Cyber Security: Comparing Cryptographic Techinques - DES, 3-DES, AES and BlowFish

Comparing different cryptographic techniques
The field of modern cryptography is steadily growing with its increased use in everyday life when surfing the internet, using your card in a cash machine etc.

 

There are hundreds of different cryptography schemes each with different applications, some of the most notable are described below.

• DES (Data Encryption Standard)

DES was first developed in the 1970s and was adopted by the United States National Bureau Of Standards as the US government standard for encrypting sensitive information. It is a symmetric cipher using 56-bit keys.

Due to DES’s relatively small key size it was discovered that it was possible to crack the encryption with a brute force attack. Although this was a theoretical risk when first proposed, the great increases in computing power over recent years have shown that DES can be brute forced in less than a day. It was this weakness that led to official adoption of other encryption standards, such as AES, by the US government.
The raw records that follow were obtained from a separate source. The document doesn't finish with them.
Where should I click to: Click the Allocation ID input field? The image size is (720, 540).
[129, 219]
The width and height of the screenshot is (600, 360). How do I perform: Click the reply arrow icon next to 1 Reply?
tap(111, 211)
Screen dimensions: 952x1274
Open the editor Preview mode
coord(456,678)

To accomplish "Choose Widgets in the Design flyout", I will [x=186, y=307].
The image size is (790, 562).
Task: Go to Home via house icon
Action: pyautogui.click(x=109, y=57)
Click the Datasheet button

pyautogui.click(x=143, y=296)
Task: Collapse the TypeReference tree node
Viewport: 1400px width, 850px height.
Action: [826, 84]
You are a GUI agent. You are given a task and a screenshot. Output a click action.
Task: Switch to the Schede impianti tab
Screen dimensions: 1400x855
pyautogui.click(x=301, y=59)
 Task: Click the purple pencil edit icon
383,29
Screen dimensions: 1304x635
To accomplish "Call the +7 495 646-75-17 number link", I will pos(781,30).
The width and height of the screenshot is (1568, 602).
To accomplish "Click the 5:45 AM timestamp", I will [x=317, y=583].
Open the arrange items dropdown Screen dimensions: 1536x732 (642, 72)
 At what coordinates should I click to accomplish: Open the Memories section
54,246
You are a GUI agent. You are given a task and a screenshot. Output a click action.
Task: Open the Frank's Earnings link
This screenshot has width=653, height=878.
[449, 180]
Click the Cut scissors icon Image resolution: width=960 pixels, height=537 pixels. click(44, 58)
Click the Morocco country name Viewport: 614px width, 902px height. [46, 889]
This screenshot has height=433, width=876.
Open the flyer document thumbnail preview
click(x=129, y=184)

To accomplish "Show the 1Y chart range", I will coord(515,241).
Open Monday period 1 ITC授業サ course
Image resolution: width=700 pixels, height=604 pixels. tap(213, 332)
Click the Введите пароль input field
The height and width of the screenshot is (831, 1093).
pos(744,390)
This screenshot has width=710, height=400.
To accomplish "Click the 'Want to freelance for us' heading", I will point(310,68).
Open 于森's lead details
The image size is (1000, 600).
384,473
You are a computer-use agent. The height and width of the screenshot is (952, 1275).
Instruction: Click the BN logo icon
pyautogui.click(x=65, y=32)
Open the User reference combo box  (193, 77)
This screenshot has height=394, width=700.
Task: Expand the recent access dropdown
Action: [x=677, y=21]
A variant of DES, called Triple DES was developed to provide additional security, and be compatible with the previous version, without the requirement to develop a completely new cipher. Triple DES uses three rounds of DES encryption and three separate 56-bit DES keys.

Triple DES is widely used in e-commerce and online payment applications as well as securing data in Microsoft Outlook. By current projections of the growth in computer power, Triple DES will remain secure from a brute force attack until at least 2030.

• AES (Advanced Encryption Standard)

The realisation that the DES standard was no longer adequate, led the United States government to call for a replacement. After an open competition lasting five years, AES was adopted as a US government standard in 2001. AES uses a combination of symmetric ciphers and either 128, 192 or 256-bit keys providing enhanced security over DES. Although some potential weaknesses have been identified in AES, most are theoretical, with the encryption being easiest to break in a situation where it has not been implemented correctly rather than in the case of a brute force attack where every possible key combination must be tried.



AES is now widely used in commercial applications since the underlying specification is freely available for personal or commercial use. It is used to protect archive files, encrypting computer file systems (such as Windows 2000 onwards), encrypting hard disks and for secure file transmission. Such is its importance that many microprocessors now include AES in their instruction sets to speed up encryption and decryption.

• Blowfish

Blowfish was developed in the early 1990s as a potential replacement for DES, though AES ultimately became the agreed standard form of encryption. It is a cipher supporting variable key lengths from 1 to 448 bits. To date there has been no known successful attempt to break the encryption in its full implementation, although weaknesses have been identified when Blowfish is used with relatively weak keys. The related twofish and threefish ciphers have been designed to overcome these weaknesses, although most users have switched to AES.